TTC investigating after Union Station brawl video surfaces

The TTC has launched an investigation after an ugly incident where two TTC special constables were filmed fighting with two men at Union Station.

Fight broke out following Toronto Maple Leafs game in January

A screengrab from a YouTube video of the brawl at Union Station shows a TTC special constable, left, arresting a man, centre, after the two had exchanged blows on Jan. 29, 2015. The TTC is investigating the incident. (Jorge Pinzon/YouTube)

Toronto's public transit authority has launched an investigation after an ugly incident where two TTC special constables were filmed fighting with two men at Union Station.

The six-minute long video, which was posted on both YouTube earlier in March and started spreading quickly online Tuesday night, purportedly shows an incident from the evening Jan. 29, 2015, as the downtown subway station fills up with fans leaving a Toronto Maple Leafs game.

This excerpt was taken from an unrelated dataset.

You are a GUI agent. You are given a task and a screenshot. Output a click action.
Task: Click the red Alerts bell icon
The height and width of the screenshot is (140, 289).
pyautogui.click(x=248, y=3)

It's obviously very disturbing and so I'm really shocked.- Coun. Josh Colle, TTC Chair

Two men, who were later arrested by police, struggle with a pair of TTC special constables and a fare collector as crowds look on.

Everyone involved appears to struggle or throw a punch at some point, but at one moment where the situation appears to be calming down one of the special constable punches one of the men hard in the face twice.

Later, the same officer throws a flurry of punches at the man as he's held against a wall. 

"It's obviously very disturbing and so I'm really shocked. The first time I watched the video was just moments ago but I don't know the full story," said TTC chair Coun. Josh Colle. 

Colle said he's put in a request to learn more about what happened and said the role of TTC special constables — who have the power to arrest only on the transit agency's property — is to stop violence from happening. 

"We're supposed to de-escalate and in certain situations then you call in Toronto police," he said.

TTC spokesman Brad Ross said both of the men who were fighting with the special constables were arrested. At the end of the video, three police officers arrive and quickly put one of the men in cuffs.

"That's all I can say until I have more tomorrow," Ross said.

Fight caught on camera

The video begins with one special constable already grappling with a middle-aged man as a fare collector and several others look on.

"Turn around, you're under arrest," the constable says. "What don't you understand?"

The two men continue to struggle, while several onlookers try to intervene. But, after the camera briefly moves away from the grappling men, punches start flying, with a younger man — later said by one onlooker to be the older man's son — clearly hitting the special constable multiple times.

A second special constable arrives and joins the fracas.

As blows fly, the fare collector just tries to hold one of the men by the wall. 

At one point, one of the men can be heard saying, "I didn't do anything." His mouth appeared bloodied. 

"I paid my fare … what the f--k is going on here?" he says. 

Moments after the last barrage of punches are thrown, Toronto police officers arrive and cuff the younger man. As the officers lift him to his feet, one officer asks if he's OK and the man appears to calm down immediately before the video ends.

The entire incident happens underneath multiple TTC security cameras.

TTC riders shocked by video

CBC News showed the video to several TTC users on Tuesday night to get their reactions.

Brandon Mark said it was "pretty shocking stuff."

"I don't know if the TTC guy was provoked or not but things escalated pretty quick," he said.

"He didn't have to punch him. That's too far," said Giovanni Jervis of the special constable's actions.

Others, however, weren't so sure about what they'd seen. 

"I don't really know what's going on between the two individuals. I think I need more information to make a good judgement on what actually happened," said Pablo Seto.

"Regardless of what the people are doing. I really hope that there would be a way that they could resolve that more peacefully than having to punch someone," said Anjuli Szawiola.